Authorities and dominant political parties exerted influence over the media, and freedom of speech and of the press was restricted to varying degrees in the different entities. Government pressures against journalists remained high during the year, although threats of physical violence decreased. Academic freedom was restricted. Authorities continued to impose some limits on freedom of assembly and association. Both Governments and private groups continued to restrict religious practice by minorities in majority areas. Although freedom of movement continued to improve, some restrictions remained in practice. Police failed to ensure security for refugees returning to areas in which they were an ethnic minority.
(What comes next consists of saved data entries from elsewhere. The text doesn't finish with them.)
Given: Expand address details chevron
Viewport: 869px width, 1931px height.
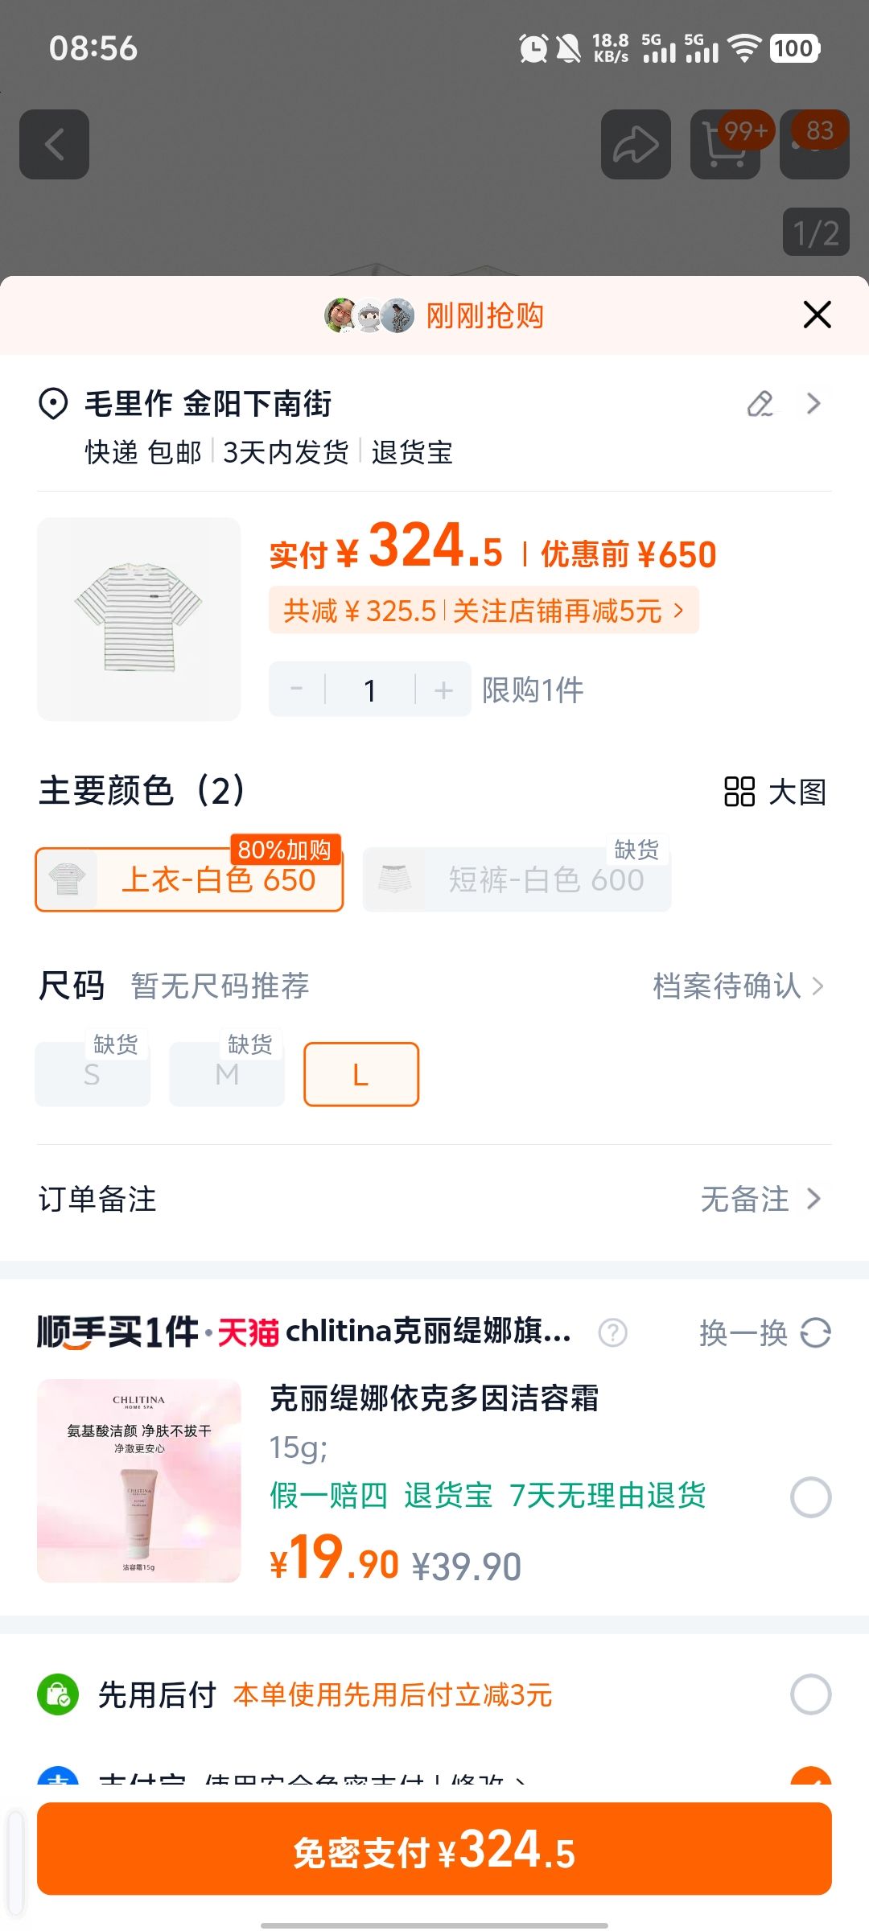Looking at the screenshot, I should pyautogui.click(x=813, y=404).
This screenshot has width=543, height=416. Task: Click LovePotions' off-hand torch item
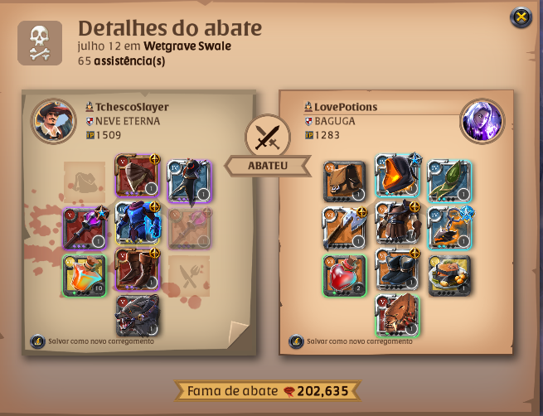tap(449, 228)
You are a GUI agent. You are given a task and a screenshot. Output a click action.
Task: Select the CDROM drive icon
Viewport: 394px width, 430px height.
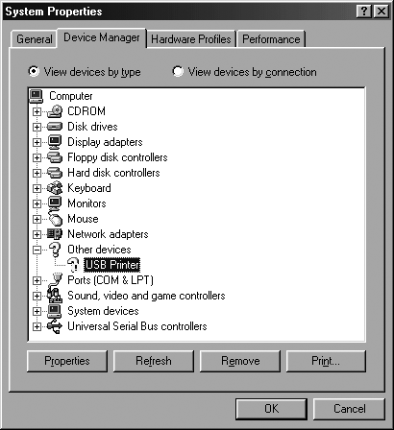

Violence against women, in particular domestic violence, was a persistent yet underreported problem and discrimination against women persisted. Religious discrimination remained a problem. Severe discrimination against ethnic minorities continued in areas dominated by Serb and Croat ethnic groups, with some discrimination in Bosniak-majority areas, particularly regarding the treatment of refugees and displaced persons. Isolated instances of political, ethnic, or religious killings continued. The political leadership at all levels, in varying degrees but more so in the RS than in the Federation, continues to obstruct minority returns in certain localities. Members of society, organized by local authorities, harassed minorities and violently resisted their return in some areas. Enactment of property legislation to facilitate minority returns proceeded in both entities under pressure from the international community, but implementation was sporadic and slow. Trafficking in women and girls was a serious problem.